Bayesian estimation of discretely observed multi-dimensional diffusion processes using guided proposals

Bayesian estimation of parameters of a diffusion based on discrete time observations poses a difficult problem due to the lack of a closed form expression for the likelihood. Data-augmentation has been proposed for obtaining draws from the posterior distribution of the parameters. Within this approach, the discrete time observations are augmented with diffusion bridges connecting these observations. This poses two challenges: (i) efficiently generating diffusion bridges; (ii) if unknown parameters appear in the diffusion coefficient, then direct implementation of data-augmentation results in an induced Markov chain which is reducible. In this paper we show how both challenges can be addressed in continuous time (before discretisation) by using guided proposals.
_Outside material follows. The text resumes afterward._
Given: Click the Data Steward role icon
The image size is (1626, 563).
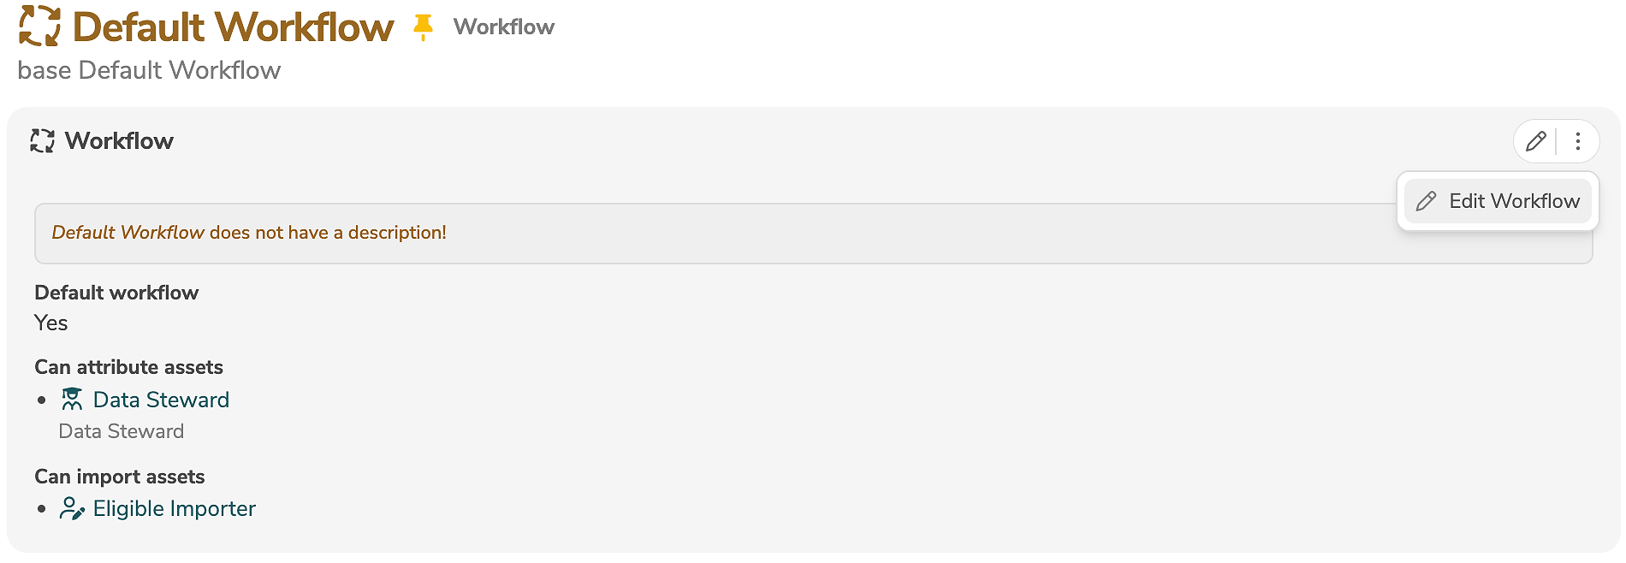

These are Markov processes with dynamics described by the stochastic differential equation of the diffusion process with an additional term added to the drift coefficient to guide the process to hit the right end point of the bridge. The form of these proposals naturally provides a mapping that decouples the dependence between the diffusion coefficient and diffusion bridge using the driving Brownian motion of the proposals. As the guiding term has a singularity at the right end point, care is needed when discretisation is applied for implementation purposes. We show that this problem can be dealt with by appropriately time changing and scaling of the guided proposal process. In two examples we illustrate the performance of the algorithms we propose. The second of these concerns a diffusion approximation of a chemical reaction network with a four-dimensional diffusion driven by an eight-dimensional Brownian motion.